Swami Virupaksha, who spent nine years in the country expounding the Art of Living courses and organizing Gurudev’s visits, expertly charts the enormous hope of the Tamil and Sinhalese people against overwhelming misery. In prose that is both concise and empathetic, Swami Virupaksha gives readers a sweeping view of Gurudev’s endeavours towards a ceasefire agreement, and the ups and downs of a country’s quest for peace. The Tiger’s Pause is the narrative of the Sri Lankan people, and gives us a sense of what it takes to understand and address a shared trauma.
Swami Virupaksha, a transformative practice specialist, has dedicated his life to supporting and promoting the vision and mission of world-renowned spiritual leader Gurudev Sri Sri Ravi Shankar.
Besides Europe and India, Swami Virupaksha served in Sri Lanka for nine years as a key member of Gurudev's conflict-resolution team during and after the country's war-torn days.
Over the past twenty-two years, Swami Virupaksha has worked on delivering humanitarian initiatives that served all sections of society. In training lawmakers, heads of state, the clergy, a national cricket team, war refugees, educationists, college students, prison inmates and corporates, he has brought people together in the spirit of voluntary service.
Born Vidyut Udiaver, Swami Virupaksha is an alumnus of Don Bosco School and Loyola College, Chennai. He holds a degree in economics and business management. He has experience in brand management, having worked in leading international marketing and advertising firms, including Ogilvy & Mather (O&M) and L'Oréal.
He is an aficionado of art, music, languages and world culture, and his love for French, creativity and moments of deep silence make him feel at home wherever he goes.

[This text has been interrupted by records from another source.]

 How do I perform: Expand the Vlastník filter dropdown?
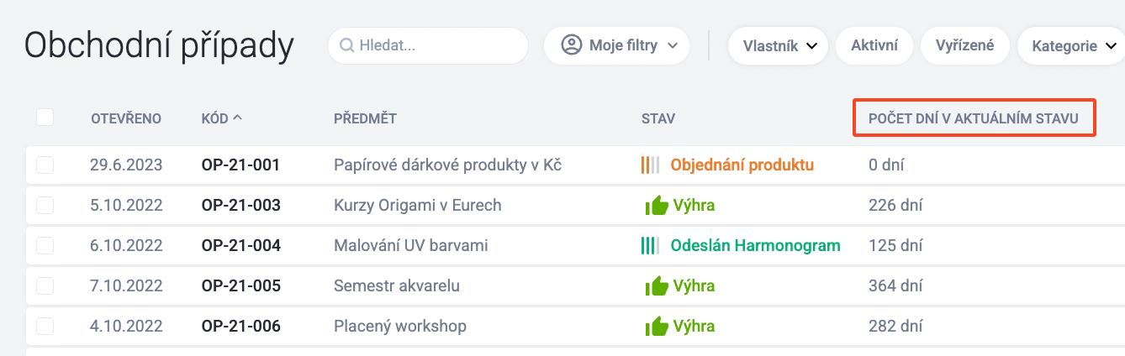tap(778, 45)
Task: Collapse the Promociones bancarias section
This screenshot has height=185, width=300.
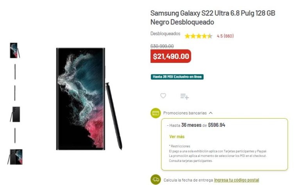Action: pos(211,113)
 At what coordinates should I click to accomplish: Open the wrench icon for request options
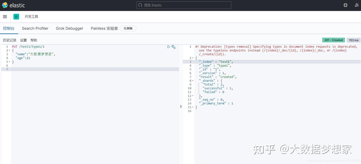[x=174, y=47]
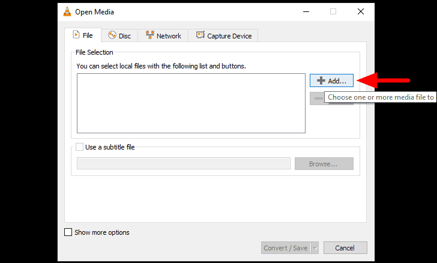Click the minus icon to remove a file
This screenshot has height=263, width=437.
[318, 98]
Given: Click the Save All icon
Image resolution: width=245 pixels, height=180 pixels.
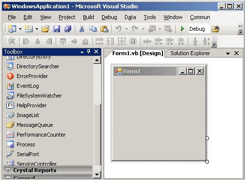Looking at the screenshot, I should (68, 29).
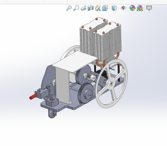Toggle Hide/Show Items eye icon
167x146 pixels.
pyautogui.click(x=123, y=8)
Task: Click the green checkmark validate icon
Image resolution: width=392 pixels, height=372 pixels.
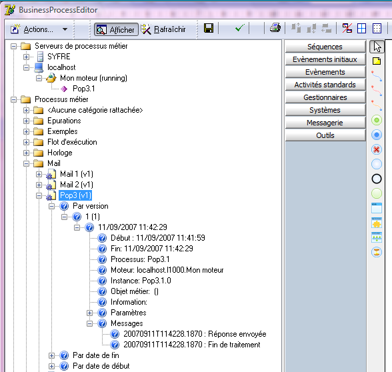Action: 240,28
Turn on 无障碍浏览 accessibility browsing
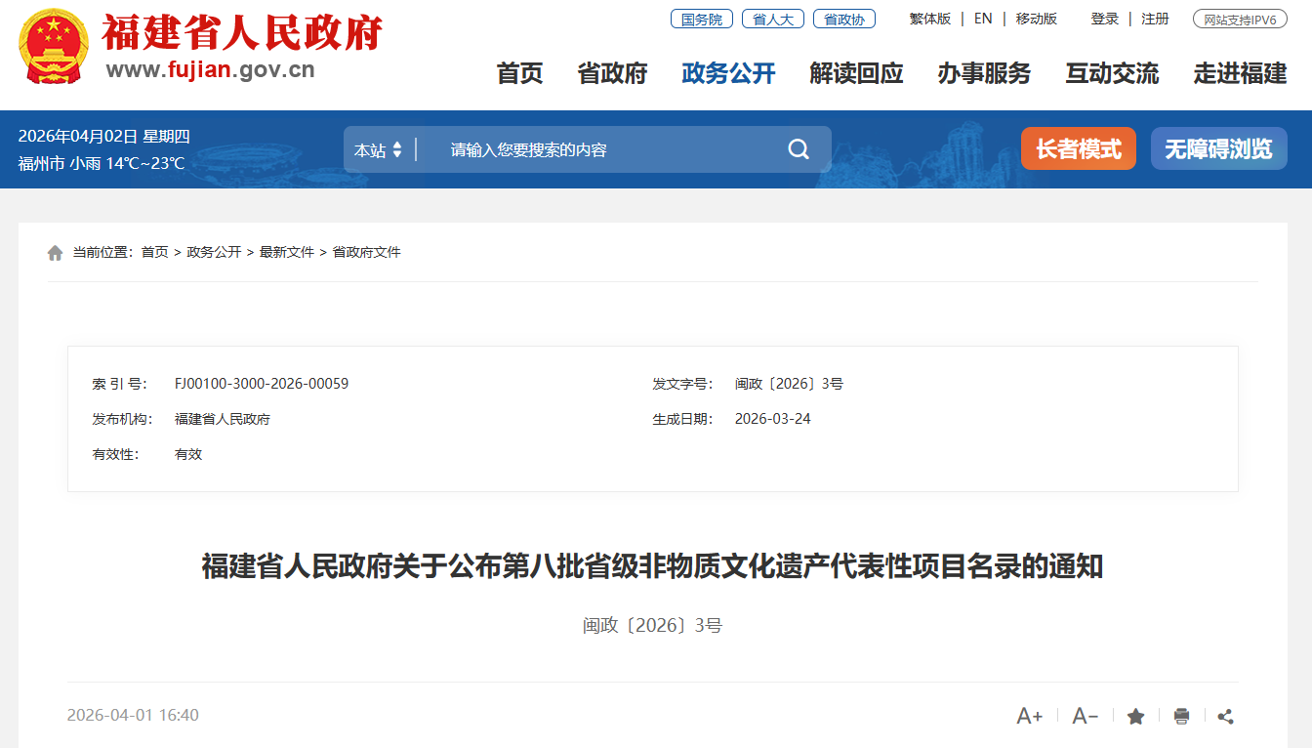 click(1218, 148)
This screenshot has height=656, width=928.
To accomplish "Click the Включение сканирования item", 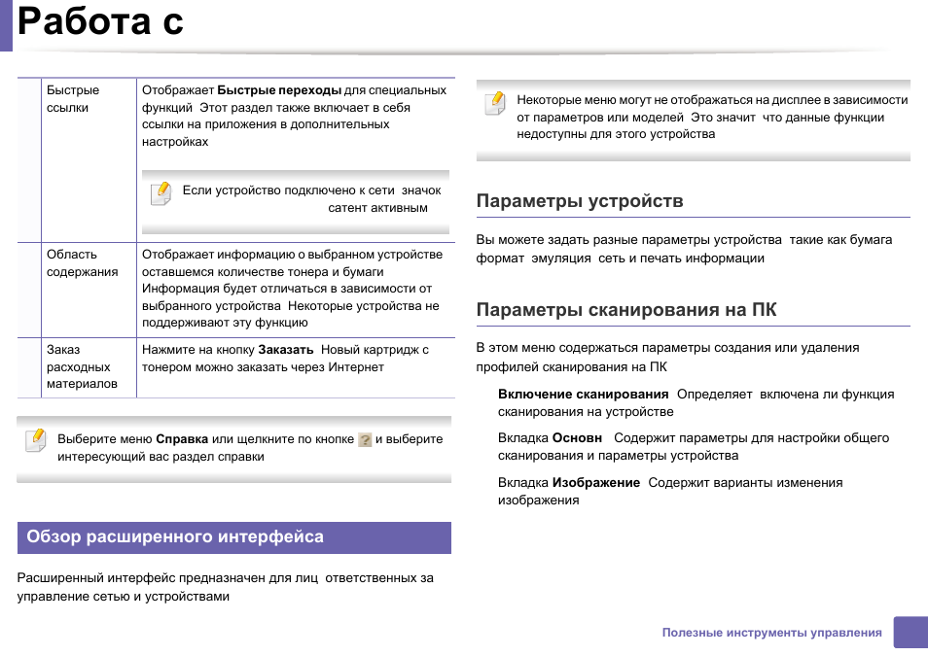I will pos(583,395).
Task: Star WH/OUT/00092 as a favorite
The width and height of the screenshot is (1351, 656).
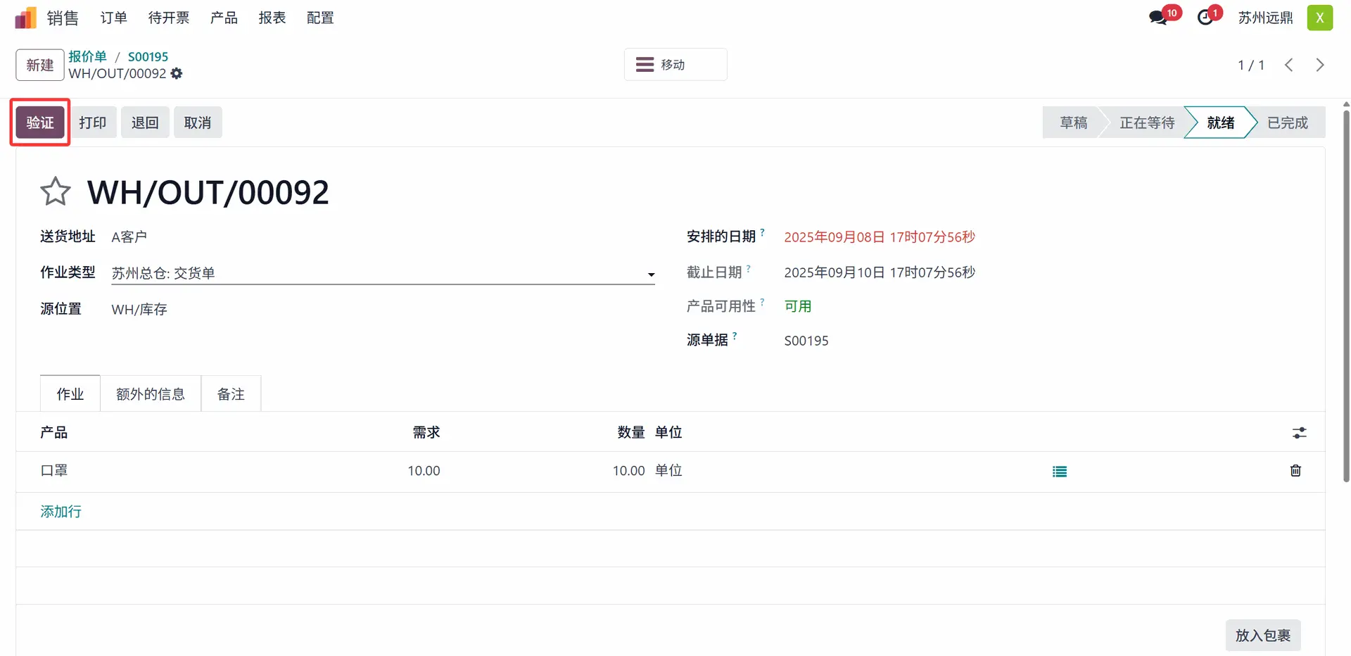Action: 55,191
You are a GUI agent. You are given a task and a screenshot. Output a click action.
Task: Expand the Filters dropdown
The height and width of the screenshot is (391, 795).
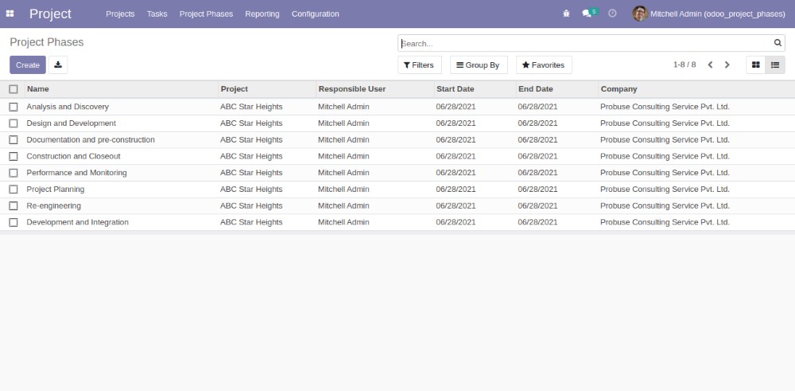419,65
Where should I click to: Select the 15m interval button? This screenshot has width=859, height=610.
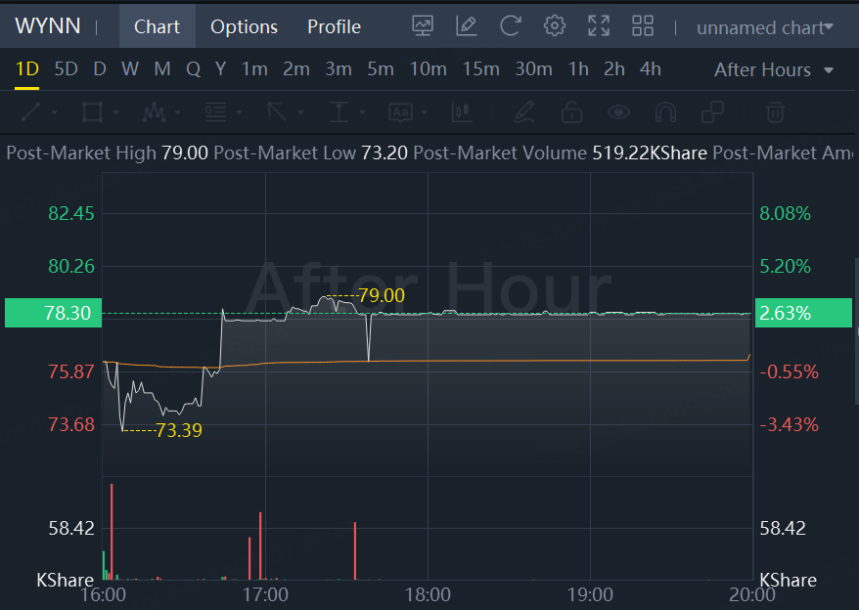click(480, 69)
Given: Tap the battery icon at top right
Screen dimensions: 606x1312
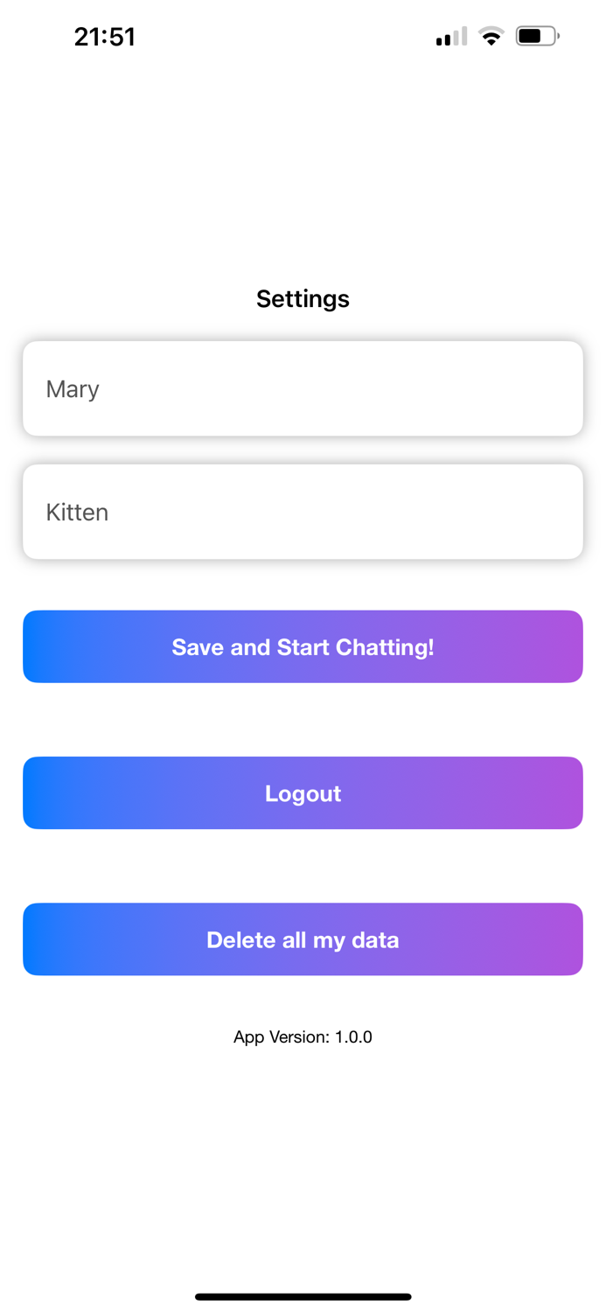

Currently based in Bangalore, he is also an advanced meditation teacher with the Art of Living global movement.
Sri Lanka, the beautiful island nation nestled in the Indian Ocean around 30 km from India's southernmost point of Rameswaram, gained freedom from the British in 1948. But tensions were growing even before the British left.
A section of the Sinhala-speaking Buddhist majority, the Sinhalese, resented the colonial era British favouritism towards the Tamil minority. The Sinhalese felt that they had been treated unfairly, getting the short end of the stick, thus reducing their socio-economic opportunities.
This resentment was just one of the seeds of ethnic tension between the Sinhalese and the Tamils that culminated in one of Asia's longest civil wars from July 1983 to May 2009.
Post-independence, several other causes widened the ethnic divide in Sri Lanka. Tamil plantation workers who had migrated from India felt deprived of their rights, Sinhala was made the official language and Buddhism was declared the primary religion. Then came the Bandaranaike Chelvanayakam Pact of 1957 that seemed to signal a certain level of autonomy for the Tamil population. However, the agreement was abandoned in less than a year. All these events and decisions, especially the discontinuation of the pact, led to ethnic violence between the two communities, eventually culminating in Sri Lanka's nearly three-decade-long civil war.